Huns
A formidable military force whose army could not be counted, attested across the Gesta Danorum and the Hervarar Saga.
The Huns appear across the Gesta Danorum and the Hervarar Saga ok Heidreks as a formidable military and political force. In the Gesta Danorum, the army of the Huns is described as vast — when asked whether it matched the forces of Olmar, Erik answered that he "came on a countless throng, a throng that neither earth nor wave could hold" (Gesta Danorum, Book Five). The Huns' military campaigns brought them through pathless deserts where, finding provisions nowhere, they began to risk general starvation in a "huge and swampy district" (Gesta Danorum, Book Five). Meanwhile, Frode distributed his soldiers through the towns to gather winter supplies, but even so could not maintain his army — plague fell on him "almost as great as the destruction that met the Huns" (Gesta Danorum, Book Five).
The Danish king's advisers praised the daughter of the King of the Huns as a fit wife (Gesta Danorum, Book Five), indicating the Huns' political stature. In a separate context, Lesy (Laesi) is identified as "the conqueror of the Pannonians (Huns)" who fitted a swift galley with a sail ringed with gold (Gesta Danorum, Book Eight).
The Hervarar Saga ok Heidreks provides a historical anchor: Gunnar son of Gjuki was overthrown and killed by the Huns in 437, after which the Burgundians moved to the district now known as Burgundy (Hervarar Saga ok Heidreks, The Thattr Of Nornagest).

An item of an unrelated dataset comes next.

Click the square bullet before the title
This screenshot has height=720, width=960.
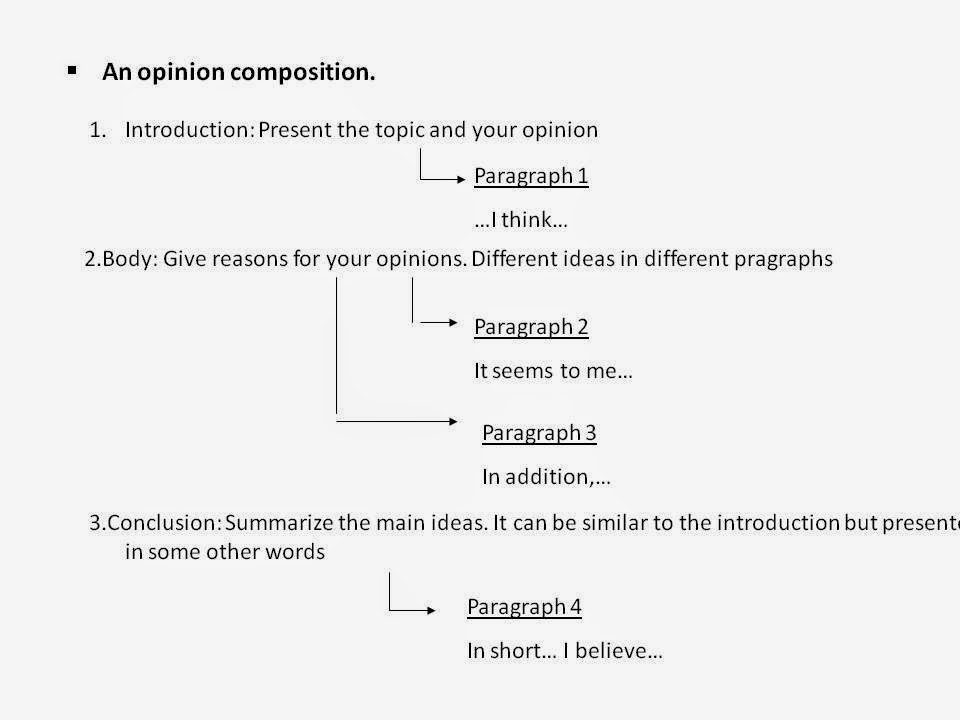(72, 70)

The Gesta Danorum and the Hervarar Saga ok Heidreks position the Huns at different registers of narrative. Saxo's account in the Gesta Danorum treats the Huns as a recurring military presence — their army uncountable (Gesta Danorum, Book Five), their campaigns devastating, and their king's daughter a prize worth pursuing in marriage alliance (Gesta Danorum, Book Five). The detail about Huns starving in swampy pathless deserts (Gesta Danorum, Book Five) humanizes them as victims of geography even as they remain a threat.
The Hervarar Saga ok Heidreks strikes a different note, placing the Huns as historical agents in a datable event — the destruction of Gunnar son of Gjuki in 437 (Hervarar Saga ok Heidreks, The Thattr Of Nornagest). This specificity contrasts with Saxo's more legendary register, and the migration of the Burgundians that follows connects the Huns to real-world political geography. Between the two sources, the Huns occupy the boundary between legend and history.